Baroque Rhythms

An up-close look at Balinese music and dance at University of Richmond.

Richmonders will have a rare opportunity this coming week to experience, up close and personal, the exotic music and ornate religious pageantry of Bali, Indonesia.

A special Balinese cultural delegation made up of fifteen dancers and Gamelan musicians from the Indonesian Institute of Art, led by Dr. I Madé Bandem, Bali’s foremost choreographer and scholar, will present a free Tuesday, Oct. 25th night performance and demonstration at the University of Richmond’s Carole Weinstein International Center. Earlier in the day, the troupe will also deliver a “flash” performance for university students — without full makeup and costume, which take hours to prepare. That show is also free and open to the public.

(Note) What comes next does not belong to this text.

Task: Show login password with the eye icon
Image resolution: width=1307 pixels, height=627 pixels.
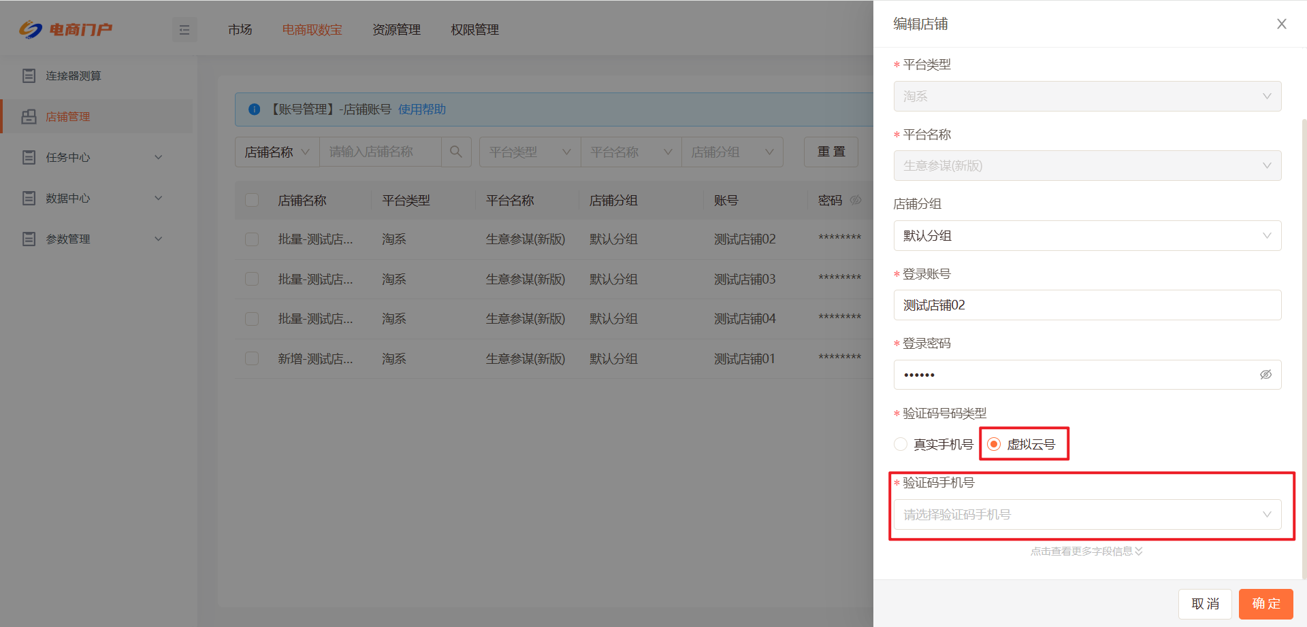Action: tap(1265, 375)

“They will be performing mostly traditional Indonesian music from the ’30s and ’40s,” says Andy McGraw, associate professor of music at UR, who will be hosting the delegation as part of the university’s global music series. “This is music you would play in a Balinese Hindu temple. Part of the dance would be a traditional offering that you would perform in a temple ceremony, an offering dance to the gods. But you can perform it in a secular context as well … the most recent work will be a piece or two that Bandem and his wife composed in the ’90s.”

Dr. Bandem, who will both participate in the performance and lead a demonstration, has been called “The Joe Papp of Bali,” referring to the famed Broadway impresario. Through seminars, lectures and performances, the president of the Indonesian Institute of Art has been a global pied piper for the Balinese arts. He’s also a driving force behind the founding of the famous Bali Arts Festival, which helps to preserve traditions, and the Museum Gamelan, which highlights the musical instruments used in Gamelan music, like metallophones played by mallets and hand-played drums called the Kendhang.

“Bandem grew up in a family renowned as performers, dancers and shadow masters,” says McGraw. “He’s from Bali, but got his masters from Wesleyan University [where McGraw also got his masters]. Basically, any artist who has gone through Bali, like Julie Taymor, he’s worked with them.”

The performances at UR will be stripped-down affairs, half the size of a full Balinese Gamelan ensemble. But you’ll still feel the power, the professor says.

“The music is very rhythmic, percussion based, very virtuosic with fast, interlocking parts. It’s often described as baroque.” He adds that the school’s international center commons, where the evening concert will be held, is not a big proscenium stage and only has 75 seats. “It’s just a multi-use room, so you will be five feet away from these world-class performers. That’s what is so unique. You’ll be able to get as close to these traditions as you would if you were in Bali.”

Last month, as part of the global music series, the International Center presented the bomba music of Puerto Rico with the Richmond-based bomba ensemble, Kadencia. It was the first in the series since before COVID. According to McGraw, this Balinese ensemble from the Indonesian Institute is only making two stops in America. The other will be at the U.S. State Department in Washington D.C..

“It’s a unique opportunity to experience this,” he says. “This music is very different, the tuning system is different, the metrical ideas are different. It’s not a cultural tradition that has been globalized into one of these Starbucks Putumayo global groove musics. It’s really been insulated from that because of Bali’s strong religious culture, where they have to perform these pieces in this way. They’ve never been pulled by the need to sell accessible beats.”

He laughs. “Basically, Paul Simon hasn’t ruined it yet.”

Balinese performers from the Indonesian Institute of the Arts will present two performances at University of Richmond’s Carole Weinstein International Center on Tuesday, Oct. 25th. The afternoon “flash” performance is at 3 pm. at the International Center Ellipse and the concert is at 7:30 in the International Center Commons. Both performances are free.